# [Quoted text]
# What do i need to print my own heat transfers



## chaz517 (Aug 5, 2012)

hello all, im new to this site, and I am toying with the idea of starting an online t shirt business. ( as im sure most of you are or have ) I just need to know how and where to buy a printer that will print heat transfers so i can put them on a t shirt. The info out there is overwhelming. im not trying to spend a fortune, just need a printer and paper and ink obviously that i can use to print heat transfers that i upload. not sure if i need special software or not, was hoping you fine folks could help. thanks in advance!!!!


----------



## arthurkay (Aug 3, 2012)

If your trying to start small all you need is a heat press transfers an inkjet printer I use the epson workforce 545 it works great and was about $80 at walmart and you will need a cameo cutter to cut your transfers unless you will cut by hand

Sent from my DROIDX using T-Shirt Forums


----------



## chaz517 (Aug 5, 2012)

thanks so much for the response!! is it hard to cut by hand? i cant just print the image and then press? do u recommend a certain cutter? sorry for the newb questions lol


----------



## arthurkay (Aug 3, 2012)

You can just print and press but if you don't cut your design out the paper will leave clear film on the shirt I personally didn't like it so I brought a cutter its called the cameo silhouette 

Sent from my DROIDX using T-Shirt Forums


----------



## arthurkay (Aug 3, 2012)

You can always cut by hand but its time consuming and if you make a mistake you just wasted ink and a transfer 

Sent from my DROIDX using T-Shirt Forums


----------



## chaz517 (Aug 5, 2012)

ok awesome. i seriously appreciate your input, thank you very much


----------



## chaz517 (Aug 5, 2012)

how about for paper and ink? im assuming obviously that i need special paper and a certain ink? thanks again


----------



## arthurkay (Aug 3, 2012)

I use durabrite ultra ink but you could use standard printer ink but the colors wont look as good and you will need 2 types of transfers 1 for light garments and opaque paper for dark garments. I use Red Grid inkjet transfer for the light and Jet dark for dark garments 

Sent from my DROIDX using T-Shirt Forums


----------



## chaz517 (Aug 5, 2012)

ok great, ill def look into that. is there an ink package that comes with all the colors?


----------



## arthurkay (Aug 3, 2012)

Yes you can get a pack with all the colors except black you have to by black separate


----------



## chaz517 (Aug 5, 2012)

ok thanks AGAIN. there are a lot of types of transfer paper, any certain ones you recommend over others?


----------



## arthurkay (Aug 3, 2012)

Red Grid

Sent from my DROIDX using T-Shirt Forums


----------



## chaz517 (Aug 5, 2012)

Ok.duh you said that in your.previous post sorry it was.late.last night lol. How.are the transfer papers at pro world I was interested in the spend 299$ get heat press.for $99 deal.what do.you think


----------



## arthurkay (Aug 3, 2012)

I have never done business with them but i think thats a horrible deal you have to spend $299 in transfers and then pay $99 for the heat press thats $400 and what about shipping? is it free? Either way my advice would be to check out craigslist for a heat press in your area thats how i found mine and its was brand new in the box for $300 and plus gas to go pick it up the guy even showed me how to operate it and gave me some free transfers but to buy transfers i would suggest Transfer Paper, Heat Press, Heat Transfer Vinyl, Sublimation - Coastal Business they have 100 sheet pack of light Red Grid transfers for $50. You should try and spend as least money as possible starting off .

# [Data shown]
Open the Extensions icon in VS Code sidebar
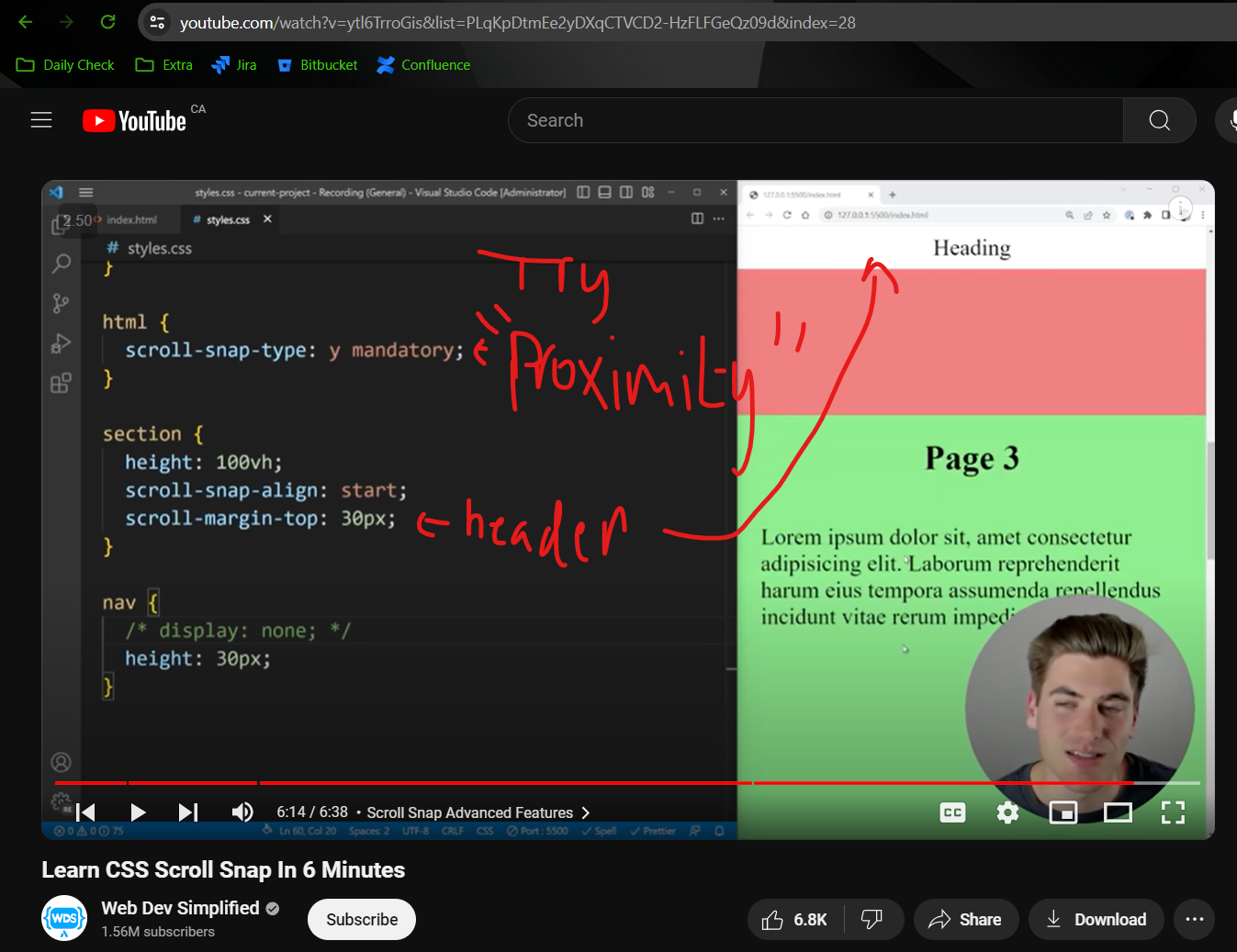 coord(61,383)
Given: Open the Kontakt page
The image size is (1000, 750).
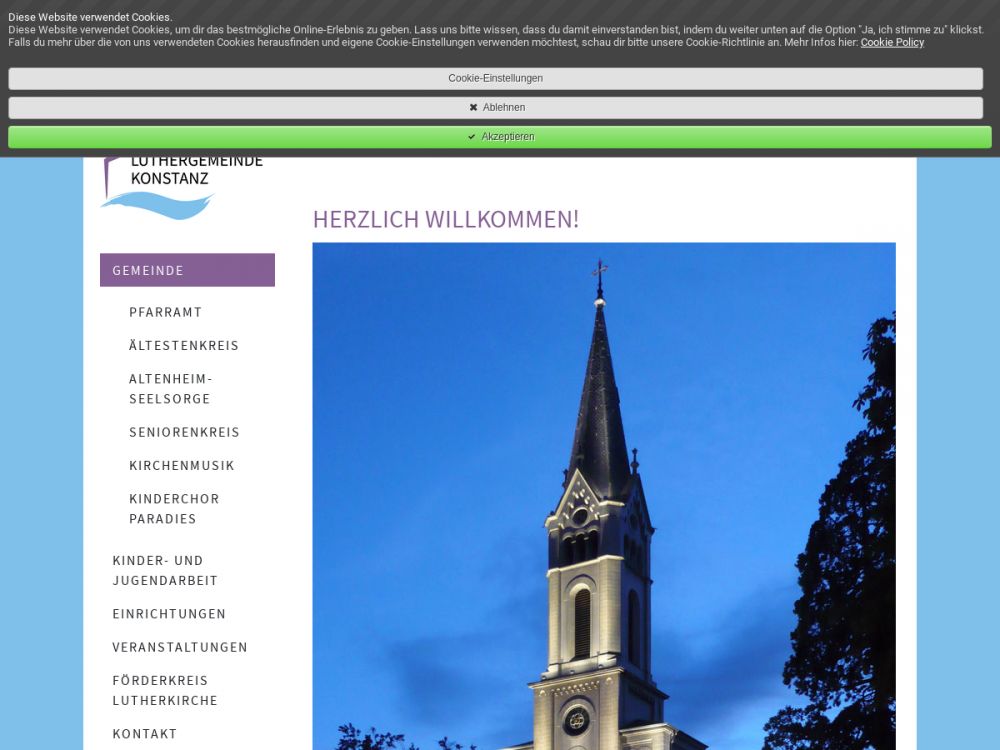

# [Exercises]
1. Based on the heat transfer thread, decide whether each statement below agrees with it. Answer yes or no for each, and quote the deciding words from the thread. (a) The Epson Workforce 545 cost about $80 at Walmart. (b) The ink pack that comes with all the colors includes black. (c) The heat press found on craigslist cost $300.
2. Retype everything in the heat transfer thread from "hello all, im" down to "thanks in advance!!!!", without changing a word.
3. Summarize the heat transfer thread in three sentences.

# [Results]
1.
(a) Yes: "I use the epson workforce 545 it works great and was about $80 at walmart"
(b) No: "Yes you can get a pack with all the colors except black you have to by black separate"
(c) Yes: "its was brand new in the box for $300"

2.
hello all, im new to this site, and I am toying with the idea of starting an online t shirt business. ( as im sure most of you are or have ) I just need to know how and where to buy a printer that will print heat transfers so i can put them on a t shirt. The info out there is overwhelming. im not trying to spend a fortune, just need a printer and paper and ink obviously that i can use to print heat transfers that i upload. not sure if i need special software or not, was hoping you fine folks could help. thanks in advance!!!!

3. chaz517, who is considering an online t-shirt business, asks what printer, paper, ink and software are needed to print heat transfers. arthurkay recommends an inkjet printer such as the Epson Workforce 545, a heat press, transfers, and a Cameo cutter, because an uncut print leaves clear film on the shirt and cutting by hand is time consuming. arthurkay also suggests Durabrite Ultra ink and Red Grid paper for light garments and Jet Dark for dark ones, calls the Pro World offer a horrible deal, and advises finding a heat press on craigslist and spending as little money as possible at the start.